Eine romantische Beziehung zwischen Beruf und Freizeit klingt kompliziert. Für die beiden Gründer ist es selbst nicht immer einfach, doch sie versuchen ihren Ansatz, bei dem der Mensch im Mittelpunkt stehen soll, vorzuleben. Beide haben Kinder, beide arbeiten Teilzeit und beide nehmen Feierabend und Auszeiten ernst.

Gerade auch bei längeren Auszeiten müssten Berufstätige Abstand von ihrer Arbeit bekommen. Kötter rät dann zum Beispiel, Abwesenheitsnotizen per Mail zu verschicken. Ebenso wichtig seien funktionierende Stellvertreterregelungen.

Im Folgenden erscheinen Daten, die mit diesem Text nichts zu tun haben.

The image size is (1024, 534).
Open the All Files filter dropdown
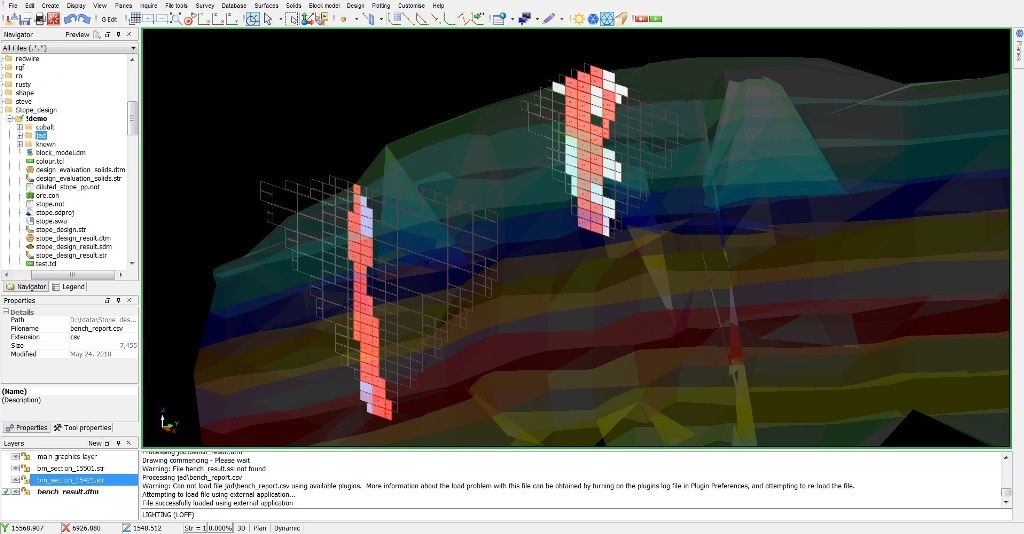(133, 47)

Kathrin Nowak sieht Beruf und Freizeit nicht als komplett getrennte Welten. Es ist ihr wichtig, sich für die Schule zu engagieren und persönlichen Kontakt zu Kollegen wie Schülern zu haben. Schwierig sei manchmal, dass es die digitalen Möglichkeiten erlauben, den Beruf überall hin mitzunehmen. Was ihr helfe, sei ein Ortswechsel. Gern verbringe sie etwa die Mittagspause im Freien.

Lothar Seiwert rät, bestimmte Freizeitaktivitäten fest in den Alltag einzubauen. Ob Yoga, Fitness, Treffen mit Freunden, Spaziergänge oder Theater: Körperlicher, seelischer, mentaler und emotionaler Ausgleich seien wichtig.